| Problem statement |
Track down every line below that holds "beside" and copy it.

| Exercise inputs |

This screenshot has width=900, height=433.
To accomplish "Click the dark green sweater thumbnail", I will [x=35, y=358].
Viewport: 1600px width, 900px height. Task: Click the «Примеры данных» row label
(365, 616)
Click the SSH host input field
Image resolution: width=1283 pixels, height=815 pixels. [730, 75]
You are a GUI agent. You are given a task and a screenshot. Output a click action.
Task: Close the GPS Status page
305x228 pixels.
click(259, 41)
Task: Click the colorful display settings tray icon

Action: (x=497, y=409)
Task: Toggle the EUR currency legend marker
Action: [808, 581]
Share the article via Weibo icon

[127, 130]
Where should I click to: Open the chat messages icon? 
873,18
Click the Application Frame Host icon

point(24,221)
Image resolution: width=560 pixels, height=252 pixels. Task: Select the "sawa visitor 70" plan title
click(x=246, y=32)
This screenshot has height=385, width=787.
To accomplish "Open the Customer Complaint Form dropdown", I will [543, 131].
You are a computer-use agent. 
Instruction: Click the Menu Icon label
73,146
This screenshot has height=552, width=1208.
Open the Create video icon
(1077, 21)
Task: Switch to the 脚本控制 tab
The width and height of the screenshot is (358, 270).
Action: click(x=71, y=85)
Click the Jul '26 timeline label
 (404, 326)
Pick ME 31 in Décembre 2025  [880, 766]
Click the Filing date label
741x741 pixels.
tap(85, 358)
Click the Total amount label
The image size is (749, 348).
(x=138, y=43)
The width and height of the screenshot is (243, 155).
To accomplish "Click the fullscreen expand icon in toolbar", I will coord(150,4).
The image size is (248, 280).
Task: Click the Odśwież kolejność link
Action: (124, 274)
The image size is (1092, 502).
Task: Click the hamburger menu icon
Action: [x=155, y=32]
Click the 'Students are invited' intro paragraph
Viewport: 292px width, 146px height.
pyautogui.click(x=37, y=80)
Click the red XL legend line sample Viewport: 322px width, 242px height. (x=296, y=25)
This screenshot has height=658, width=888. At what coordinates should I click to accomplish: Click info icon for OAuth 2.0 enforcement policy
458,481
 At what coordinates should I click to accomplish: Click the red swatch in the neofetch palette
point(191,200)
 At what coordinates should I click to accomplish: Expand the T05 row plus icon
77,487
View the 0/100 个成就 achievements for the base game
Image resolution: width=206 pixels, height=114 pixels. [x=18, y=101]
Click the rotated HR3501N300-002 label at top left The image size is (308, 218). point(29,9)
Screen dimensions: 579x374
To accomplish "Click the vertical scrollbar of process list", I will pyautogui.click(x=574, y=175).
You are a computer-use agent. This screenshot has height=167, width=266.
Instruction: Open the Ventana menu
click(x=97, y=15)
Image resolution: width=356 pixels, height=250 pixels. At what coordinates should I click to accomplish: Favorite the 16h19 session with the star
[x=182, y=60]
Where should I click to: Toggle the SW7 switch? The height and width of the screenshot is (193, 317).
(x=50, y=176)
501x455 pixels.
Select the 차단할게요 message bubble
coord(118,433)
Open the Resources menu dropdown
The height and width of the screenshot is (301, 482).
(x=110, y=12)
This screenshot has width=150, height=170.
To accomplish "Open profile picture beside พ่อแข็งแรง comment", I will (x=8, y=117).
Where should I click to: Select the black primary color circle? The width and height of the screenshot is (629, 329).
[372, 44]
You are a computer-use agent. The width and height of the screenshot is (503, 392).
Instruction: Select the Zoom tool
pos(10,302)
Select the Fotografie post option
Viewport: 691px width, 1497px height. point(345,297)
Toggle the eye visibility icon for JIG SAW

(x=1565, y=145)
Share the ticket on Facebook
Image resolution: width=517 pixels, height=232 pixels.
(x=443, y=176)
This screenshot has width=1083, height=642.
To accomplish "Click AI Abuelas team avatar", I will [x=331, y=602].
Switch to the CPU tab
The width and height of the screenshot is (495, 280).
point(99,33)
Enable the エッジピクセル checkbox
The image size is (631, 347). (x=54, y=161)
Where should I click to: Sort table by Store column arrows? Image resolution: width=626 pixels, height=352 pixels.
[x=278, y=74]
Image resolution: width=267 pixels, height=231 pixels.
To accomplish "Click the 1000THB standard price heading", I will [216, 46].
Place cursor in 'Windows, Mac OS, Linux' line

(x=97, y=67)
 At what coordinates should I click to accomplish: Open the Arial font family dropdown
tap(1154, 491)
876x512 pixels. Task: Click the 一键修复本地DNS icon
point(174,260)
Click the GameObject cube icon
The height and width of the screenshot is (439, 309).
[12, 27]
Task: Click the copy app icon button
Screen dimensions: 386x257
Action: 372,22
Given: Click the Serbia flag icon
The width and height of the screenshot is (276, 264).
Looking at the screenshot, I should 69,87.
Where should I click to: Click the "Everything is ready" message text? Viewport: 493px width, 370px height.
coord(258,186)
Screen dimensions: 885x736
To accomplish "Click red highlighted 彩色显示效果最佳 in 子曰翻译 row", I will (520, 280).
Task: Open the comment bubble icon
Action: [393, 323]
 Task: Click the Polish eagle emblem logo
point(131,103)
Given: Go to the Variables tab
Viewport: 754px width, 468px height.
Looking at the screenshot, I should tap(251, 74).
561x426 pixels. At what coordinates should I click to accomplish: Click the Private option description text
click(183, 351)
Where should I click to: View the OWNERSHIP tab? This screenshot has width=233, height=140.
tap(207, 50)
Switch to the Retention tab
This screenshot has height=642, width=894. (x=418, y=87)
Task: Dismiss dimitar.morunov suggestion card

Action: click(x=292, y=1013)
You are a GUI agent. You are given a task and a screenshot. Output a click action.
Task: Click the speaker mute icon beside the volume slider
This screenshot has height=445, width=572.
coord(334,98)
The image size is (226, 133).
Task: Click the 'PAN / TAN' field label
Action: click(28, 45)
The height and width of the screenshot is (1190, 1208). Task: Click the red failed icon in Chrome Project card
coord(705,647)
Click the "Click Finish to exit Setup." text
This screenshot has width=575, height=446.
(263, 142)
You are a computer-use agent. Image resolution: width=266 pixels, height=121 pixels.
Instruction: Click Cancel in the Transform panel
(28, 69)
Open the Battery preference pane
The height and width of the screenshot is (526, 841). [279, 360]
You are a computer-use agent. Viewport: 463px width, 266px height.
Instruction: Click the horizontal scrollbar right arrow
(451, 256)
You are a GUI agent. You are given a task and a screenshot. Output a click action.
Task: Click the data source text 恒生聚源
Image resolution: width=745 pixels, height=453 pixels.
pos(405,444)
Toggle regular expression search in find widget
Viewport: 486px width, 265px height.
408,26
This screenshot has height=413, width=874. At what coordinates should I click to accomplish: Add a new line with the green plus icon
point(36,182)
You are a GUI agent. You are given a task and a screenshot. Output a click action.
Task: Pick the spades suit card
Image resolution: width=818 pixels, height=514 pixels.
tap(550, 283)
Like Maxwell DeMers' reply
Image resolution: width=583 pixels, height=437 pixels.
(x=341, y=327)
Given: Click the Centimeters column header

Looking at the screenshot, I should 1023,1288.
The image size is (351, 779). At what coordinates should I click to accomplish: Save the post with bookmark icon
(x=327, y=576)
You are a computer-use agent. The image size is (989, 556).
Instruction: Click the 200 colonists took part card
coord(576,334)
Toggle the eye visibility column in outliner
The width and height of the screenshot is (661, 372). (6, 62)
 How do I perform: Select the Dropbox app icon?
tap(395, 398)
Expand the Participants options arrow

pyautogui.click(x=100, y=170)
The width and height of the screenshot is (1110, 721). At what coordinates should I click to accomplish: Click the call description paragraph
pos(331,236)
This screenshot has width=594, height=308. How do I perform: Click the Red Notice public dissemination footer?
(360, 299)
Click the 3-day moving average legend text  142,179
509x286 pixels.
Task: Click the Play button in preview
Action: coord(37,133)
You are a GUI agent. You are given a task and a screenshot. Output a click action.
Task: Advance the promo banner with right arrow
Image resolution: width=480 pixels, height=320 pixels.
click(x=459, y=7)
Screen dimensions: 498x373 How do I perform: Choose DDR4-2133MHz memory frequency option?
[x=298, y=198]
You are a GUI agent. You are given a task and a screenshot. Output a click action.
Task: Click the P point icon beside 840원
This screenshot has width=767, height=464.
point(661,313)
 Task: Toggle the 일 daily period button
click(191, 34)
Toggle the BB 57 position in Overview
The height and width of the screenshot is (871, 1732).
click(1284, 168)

| Task answer |
To accomplish "Open profile picture beside พ่อแข็งแรง comment", I will (x=8, y=117).
Task: Click the speaker mute icon beside the volume slider
Task: Click the P point icon beside 840원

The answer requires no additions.